Withholding information, candy coating the truth and little white lies are a part of many parents’ repertoire. But outright lies, especially when it concerns one of the most important characters in a child’s life is an indication that a parent is unable to properly handle the problem. Merely getting through “this one” is not going to do your friend’s child justice. That four year old deserves a mother who can work through her complex emotions regarding her ex so she can be the loving, caring mother she probably is in so many areas. Your friend could enlist the help of a psychotherapist to deal with these difficult issues.

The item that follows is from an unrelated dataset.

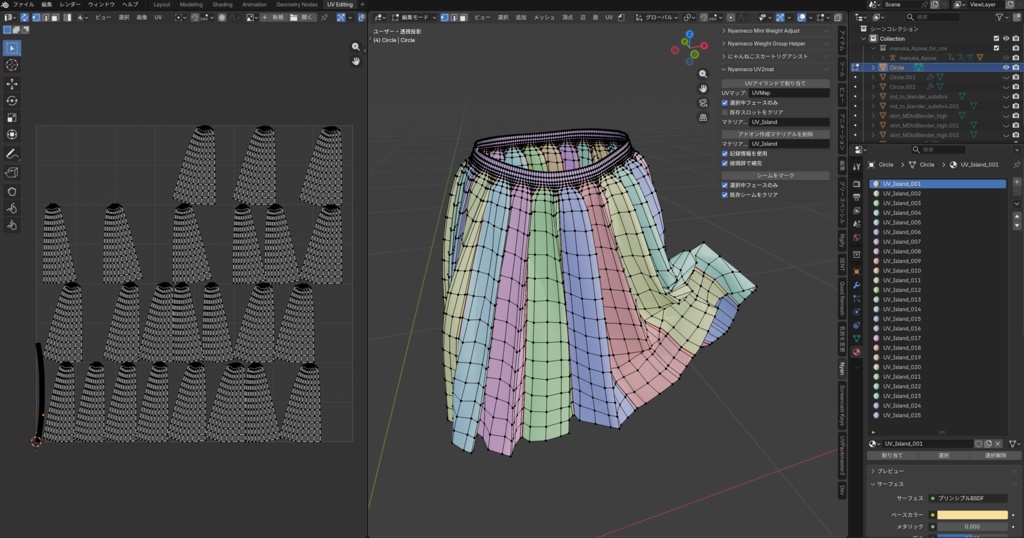Click the Rotate tool in UV editor

pyautogui.click(x=12, y=101)
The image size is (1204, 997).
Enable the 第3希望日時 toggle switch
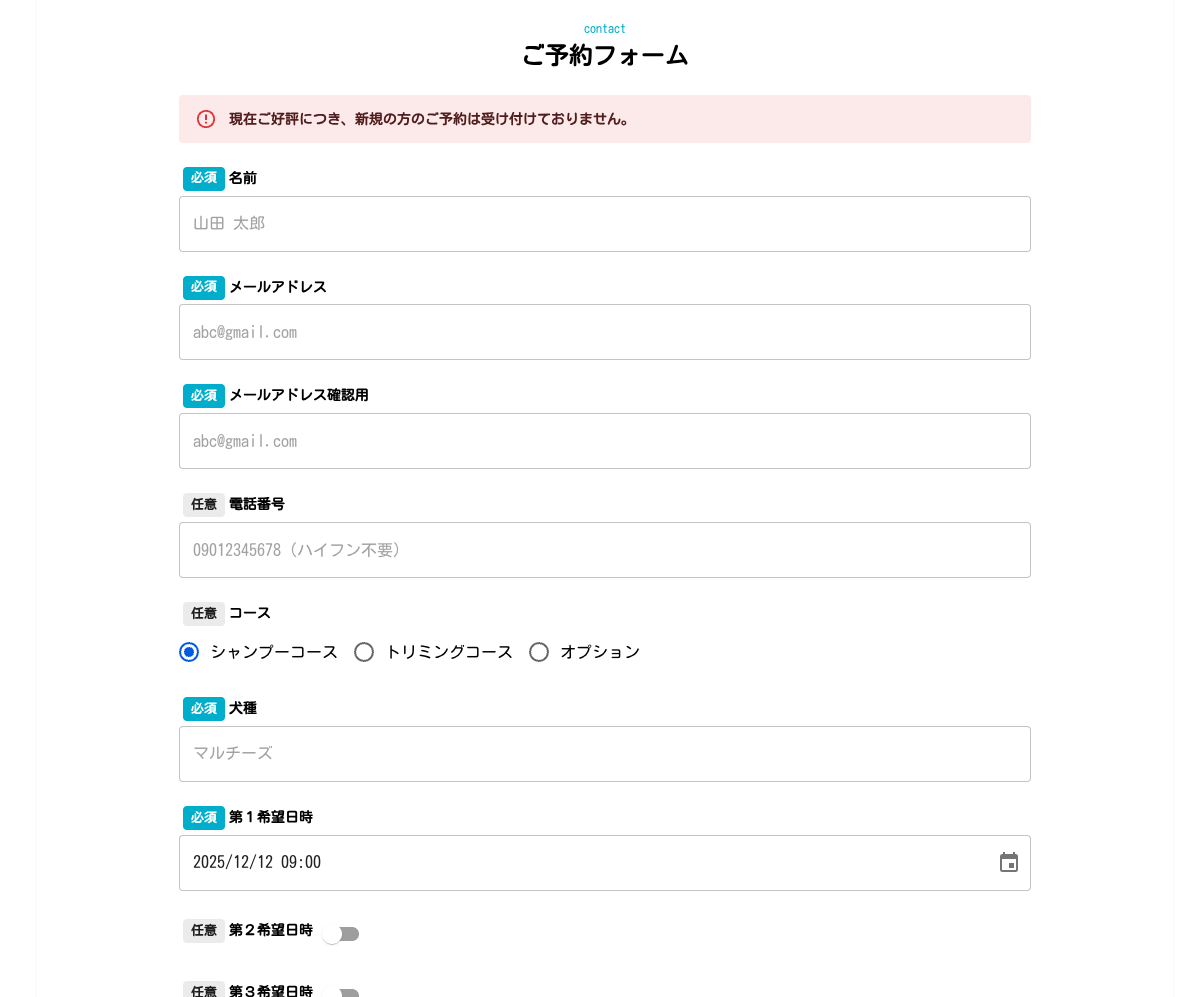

The message to the child should be sent with a great deal of apology making it clear to the child that it was wrong. “I made a mistake. I wanted to make things easier for you so I made up a story about Daddy. Your Daddy has had some problems and those problems have stopped him from being around. I didn’t want you to be hurt about that so I told you he died. But I was wrong to do that. He’s alive and I’m sure he loves you but he has to make himself better before he can be with you. I don’t know when or if it will happen. I feel so bad and I’ll never lie to you again.” Then you can only await her reaction and be sensitive to her confusion and potential anger and distrust.

The parent should not begin to defend herself by severely criticizing Daddy which will further complicate this child’s self-worth. Even though your friend deems her ex-husband a negative influence in her daughter’s life, this man is still her father. She desires his affection and will feel personally rejected with his absence in her life even though that absence is due to his own problems and limitations. The mother cannot emphatically show personal disgust for this man because it will hurt her daughter and disallow her from openly discussing her emotions about her father for fear that those feelings will be belittled. If a child needs to express her sadness or hurt due to her relationship with her father, that child needs a mother who will allow such expression and respond with warmth and understanding; not anger or disgust that the child even cares to relate to this man. Taking a non-committal attitude toward that parent will allow this needed healthy communication.

Even if your friend thinks that her ex doesn’t deserve the joy of a relationship with his daughter, think again; maybe her daughter deserves the love of her father. Parents who alienate their children from the other parent, Beware. That child can grow and hate you for it. Sometimes it is best to encourage your child to have a relationship with the other parent albeit limited and physically and emotionally safe. Then the child can decide over time how much to rely, seek or depend on that parent. In this case, maybe mother should encourage letters to be written to Daddy and await a response. Mother can seek out a limited relationship between father and daughter that may provide some sense of love and positive regard toward her daughter. It will also prove mother’s reform and desire to give her daughter the best chances of feeling that her father has love for her in his heart.